(Pixel coordinate grounding data)
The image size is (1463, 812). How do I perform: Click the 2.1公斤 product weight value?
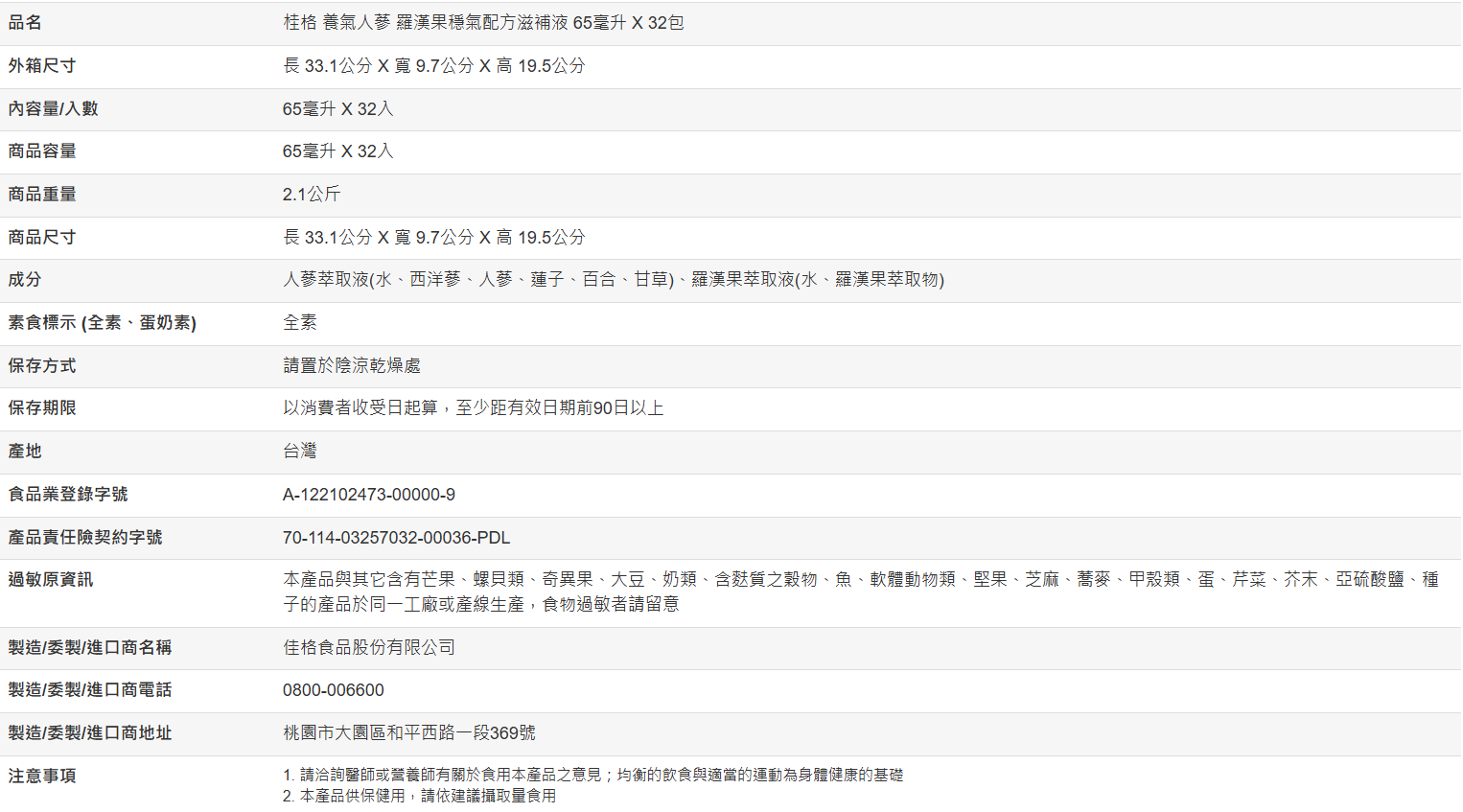tap(312, 195)
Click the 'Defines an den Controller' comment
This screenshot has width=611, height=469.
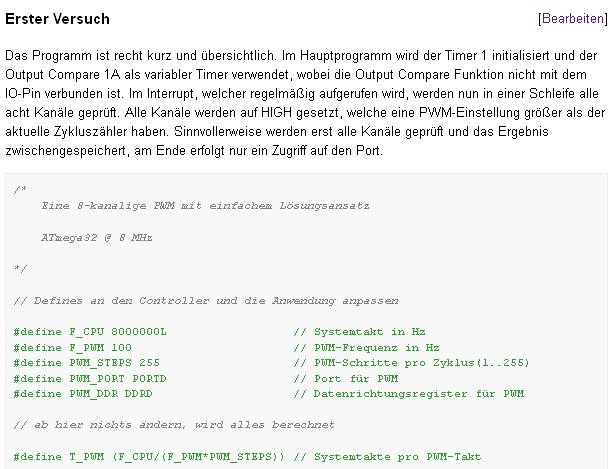[206, 301]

### TASK DESCRIPTION
Print the records again exactly. Skip every picture.

### SOLUTION FOR THIS PROBLEM
The image size is (1463, 812). How do I perform: Click the 2.1公斤 product weight value?
tap(312, 195)
Click the 'Defines an den Controller' comment
This screenshot has width=611, height=469.
[206, 301]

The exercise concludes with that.